However, this thesis only holds if it is supported by a detailed analysis of the system of signs of which a map is constituted, or even by a theory of political representation. That the map requires an organized system of signs is a given, even before the invention of the map legend, at the end of the 17th century (Harvey 1993). The constant improvement of this system was the main preoccupation of those who, from Bertin to MacEachren, strove to optimize the map’s capacity to communicate information. However, the analysis only takes on a critical and political dimension when one looks at the selection and prioritization of mapped objects and the political effects of these choices. Harley himself distinguished between the “external power” of maps and mapping – the power exercised over them through political commissioning, or exercised with them, through their political, administrative, religious or legal use – and the “internal power” of maps and mapping (in the same way as one might speak of the power of words), namely, their performative character and their political effects, engendered, among other things, by the choices made in representation (Harley 1989, pp. 12–13).
The analysis of the maps produced following the voyage of Christopher Columbus, accompanying the colonization of the American continent by Europeans, is emblematic of the identification of this “internal power”, including the invisibilization of the Indigenous populations and the concern taken to visually offer a space to be conquered (Harley 1992). It is to this “internal power”, mainly linked with the choice and arrangement of signs, that the often-used expression “power of maps” refers (Wood 1992). In fact, it was long before 1992 and the peak of critical cartography, represented by the highly controversial celebration of the 500th anniversary of the “discovery” of America, that some people were busy subjecting the map to the prism of theories of representation. Already, in the 1970s, Louis Marin’s detailed analysis of the components and general layout of Jacques Gomboust’s 1652 map of Paris, including the text boxes, was a true statement of method. For Marin, this portrait of Paris is an “effect machine” among other effects, particularly effective in the simultaneous institution of what it designates (the city) and of the one who commands it (the King of France) (Marin 1973, 1980, pp. 47–54). Around the same time, Raffestin used the work of another representation theorist, Hillary Putnam – who claimed that “objects do not exist independently of conceptual frameworks” (Putnam 1984, p. 64, author’s translation) – to remind us that the cartographer does not describe the real as it is, but constructs a system of objects that reflects an intentionality (Raffestin 1988).

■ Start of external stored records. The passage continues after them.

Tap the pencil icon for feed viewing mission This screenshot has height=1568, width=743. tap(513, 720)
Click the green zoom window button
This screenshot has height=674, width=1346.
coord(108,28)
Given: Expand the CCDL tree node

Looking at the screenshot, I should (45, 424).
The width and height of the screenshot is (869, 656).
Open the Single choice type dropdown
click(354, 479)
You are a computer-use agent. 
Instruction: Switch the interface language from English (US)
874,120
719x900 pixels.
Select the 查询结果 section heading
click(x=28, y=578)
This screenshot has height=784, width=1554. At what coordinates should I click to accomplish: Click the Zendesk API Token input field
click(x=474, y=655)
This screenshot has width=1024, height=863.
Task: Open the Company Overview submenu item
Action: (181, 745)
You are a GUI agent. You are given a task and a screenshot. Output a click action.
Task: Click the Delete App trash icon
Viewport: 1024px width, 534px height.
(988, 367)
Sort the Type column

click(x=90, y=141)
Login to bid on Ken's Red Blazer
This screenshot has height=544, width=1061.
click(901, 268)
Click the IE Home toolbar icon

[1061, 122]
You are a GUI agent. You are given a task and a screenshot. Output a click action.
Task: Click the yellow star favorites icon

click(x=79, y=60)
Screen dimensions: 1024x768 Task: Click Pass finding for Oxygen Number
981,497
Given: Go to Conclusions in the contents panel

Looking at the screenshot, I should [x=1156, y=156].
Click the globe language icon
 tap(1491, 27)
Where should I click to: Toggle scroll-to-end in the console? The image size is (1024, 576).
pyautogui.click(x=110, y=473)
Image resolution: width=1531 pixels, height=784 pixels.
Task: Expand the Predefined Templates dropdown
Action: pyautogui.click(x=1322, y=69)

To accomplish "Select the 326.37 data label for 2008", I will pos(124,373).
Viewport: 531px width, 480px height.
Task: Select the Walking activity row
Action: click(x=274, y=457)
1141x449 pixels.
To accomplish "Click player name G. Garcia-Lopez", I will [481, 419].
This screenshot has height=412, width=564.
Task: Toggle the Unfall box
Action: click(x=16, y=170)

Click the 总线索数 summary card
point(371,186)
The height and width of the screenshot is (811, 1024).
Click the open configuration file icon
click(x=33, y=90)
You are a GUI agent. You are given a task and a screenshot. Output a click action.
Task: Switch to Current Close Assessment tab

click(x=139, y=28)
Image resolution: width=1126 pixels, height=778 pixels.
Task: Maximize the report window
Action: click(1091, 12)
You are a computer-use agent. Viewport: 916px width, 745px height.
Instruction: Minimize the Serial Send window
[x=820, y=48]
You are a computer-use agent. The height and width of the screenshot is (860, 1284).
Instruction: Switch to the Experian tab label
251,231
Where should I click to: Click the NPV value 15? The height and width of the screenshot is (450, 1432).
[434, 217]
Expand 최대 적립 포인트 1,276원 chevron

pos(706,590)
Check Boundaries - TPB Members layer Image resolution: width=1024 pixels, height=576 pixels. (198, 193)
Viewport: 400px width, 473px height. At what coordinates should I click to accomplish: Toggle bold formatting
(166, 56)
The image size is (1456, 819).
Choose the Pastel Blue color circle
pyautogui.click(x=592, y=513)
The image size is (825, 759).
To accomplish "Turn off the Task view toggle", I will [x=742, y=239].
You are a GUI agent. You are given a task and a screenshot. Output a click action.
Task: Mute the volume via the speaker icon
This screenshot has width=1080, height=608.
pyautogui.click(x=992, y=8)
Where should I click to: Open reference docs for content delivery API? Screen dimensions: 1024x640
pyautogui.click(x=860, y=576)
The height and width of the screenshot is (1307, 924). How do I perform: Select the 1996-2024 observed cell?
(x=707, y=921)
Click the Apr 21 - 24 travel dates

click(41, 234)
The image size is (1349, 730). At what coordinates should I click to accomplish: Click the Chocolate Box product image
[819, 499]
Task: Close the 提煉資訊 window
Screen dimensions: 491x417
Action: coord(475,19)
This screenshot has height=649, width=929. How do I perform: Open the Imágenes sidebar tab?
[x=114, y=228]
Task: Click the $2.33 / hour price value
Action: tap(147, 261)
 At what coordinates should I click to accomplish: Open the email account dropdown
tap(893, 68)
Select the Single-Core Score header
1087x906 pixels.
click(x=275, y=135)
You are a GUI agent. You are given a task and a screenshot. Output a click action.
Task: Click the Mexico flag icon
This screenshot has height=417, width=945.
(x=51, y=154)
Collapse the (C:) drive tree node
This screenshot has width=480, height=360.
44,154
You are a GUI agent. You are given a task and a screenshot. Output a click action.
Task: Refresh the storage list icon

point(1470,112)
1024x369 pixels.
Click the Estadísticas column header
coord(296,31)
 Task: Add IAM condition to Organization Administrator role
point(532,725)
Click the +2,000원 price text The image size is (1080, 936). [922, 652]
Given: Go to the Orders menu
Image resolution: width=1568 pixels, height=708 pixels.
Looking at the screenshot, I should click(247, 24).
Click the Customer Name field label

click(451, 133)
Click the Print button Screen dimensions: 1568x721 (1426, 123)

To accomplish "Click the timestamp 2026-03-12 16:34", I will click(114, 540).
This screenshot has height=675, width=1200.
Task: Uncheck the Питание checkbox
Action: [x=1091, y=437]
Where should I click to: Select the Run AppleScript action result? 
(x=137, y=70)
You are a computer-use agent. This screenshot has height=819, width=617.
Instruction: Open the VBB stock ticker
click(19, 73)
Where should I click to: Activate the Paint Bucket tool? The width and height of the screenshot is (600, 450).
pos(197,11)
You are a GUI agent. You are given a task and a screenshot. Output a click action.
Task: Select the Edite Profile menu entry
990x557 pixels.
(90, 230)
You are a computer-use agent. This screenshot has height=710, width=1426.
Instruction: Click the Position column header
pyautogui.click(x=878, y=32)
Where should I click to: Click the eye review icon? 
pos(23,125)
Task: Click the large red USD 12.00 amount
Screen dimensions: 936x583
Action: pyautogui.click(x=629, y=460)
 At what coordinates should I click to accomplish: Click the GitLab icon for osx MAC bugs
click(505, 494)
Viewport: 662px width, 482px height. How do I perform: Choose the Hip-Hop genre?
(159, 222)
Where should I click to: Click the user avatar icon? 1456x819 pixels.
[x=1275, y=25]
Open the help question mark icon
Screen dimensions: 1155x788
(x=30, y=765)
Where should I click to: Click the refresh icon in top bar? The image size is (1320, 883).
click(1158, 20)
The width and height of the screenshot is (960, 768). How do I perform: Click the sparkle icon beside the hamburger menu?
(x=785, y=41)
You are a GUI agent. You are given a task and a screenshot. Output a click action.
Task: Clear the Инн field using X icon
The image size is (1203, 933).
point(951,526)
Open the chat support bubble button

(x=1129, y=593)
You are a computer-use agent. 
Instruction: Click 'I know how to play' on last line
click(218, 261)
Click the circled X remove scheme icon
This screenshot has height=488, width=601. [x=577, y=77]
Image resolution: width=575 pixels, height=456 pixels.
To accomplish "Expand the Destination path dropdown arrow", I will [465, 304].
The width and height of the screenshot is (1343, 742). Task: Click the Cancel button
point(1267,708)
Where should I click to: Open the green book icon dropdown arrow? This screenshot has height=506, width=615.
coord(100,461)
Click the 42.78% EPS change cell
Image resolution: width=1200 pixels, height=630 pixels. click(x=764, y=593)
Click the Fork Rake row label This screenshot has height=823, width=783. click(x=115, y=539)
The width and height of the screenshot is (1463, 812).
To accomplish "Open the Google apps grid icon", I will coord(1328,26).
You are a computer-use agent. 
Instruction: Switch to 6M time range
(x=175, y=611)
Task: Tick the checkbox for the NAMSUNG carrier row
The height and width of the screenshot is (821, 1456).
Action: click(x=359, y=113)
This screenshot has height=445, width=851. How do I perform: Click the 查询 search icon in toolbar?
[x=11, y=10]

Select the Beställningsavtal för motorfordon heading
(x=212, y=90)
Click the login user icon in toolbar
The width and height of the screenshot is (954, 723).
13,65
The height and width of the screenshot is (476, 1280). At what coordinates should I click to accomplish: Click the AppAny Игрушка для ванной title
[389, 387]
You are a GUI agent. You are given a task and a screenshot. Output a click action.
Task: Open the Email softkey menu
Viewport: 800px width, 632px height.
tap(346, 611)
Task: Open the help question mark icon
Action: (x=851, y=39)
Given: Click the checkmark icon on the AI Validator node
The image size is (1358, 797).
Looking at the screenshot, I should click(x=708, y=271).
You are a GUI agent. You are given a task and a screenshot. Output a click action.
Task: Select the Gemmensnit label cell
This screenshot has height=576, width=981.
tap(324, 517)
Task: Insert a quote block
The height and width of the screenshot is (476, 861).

Beyond English-speaking geographers and cartographers, it is those on the European continental mainland who seem to have taken the analysis of the “internal power” of the map the furthest. We can cite the works of Ollson (2007) and Farinelli (2009, see also Chapter 2 of this book) on “cartographic reason”, in particular, the recourse of modern cartography to Euclidean geometry and its social and political effects. In this same vein, in the work of Casti (1993, pp. 79–101, 2005), and the research group she has built around her at the University of Bergamo, Italy, the analysis draws more specifically on critical semiology. At the same time, Jacques Lévy and his team have, since the 1990s, been engaged in a symmetrical exercise, this time an epistemological one: by postulating the existence of a “cartographic turning point”, Lévy has been proposing avenues of map analysis regarding the political dimension of societies, while at the same time distancing himself from Euclidean metrics (see Chapter 1).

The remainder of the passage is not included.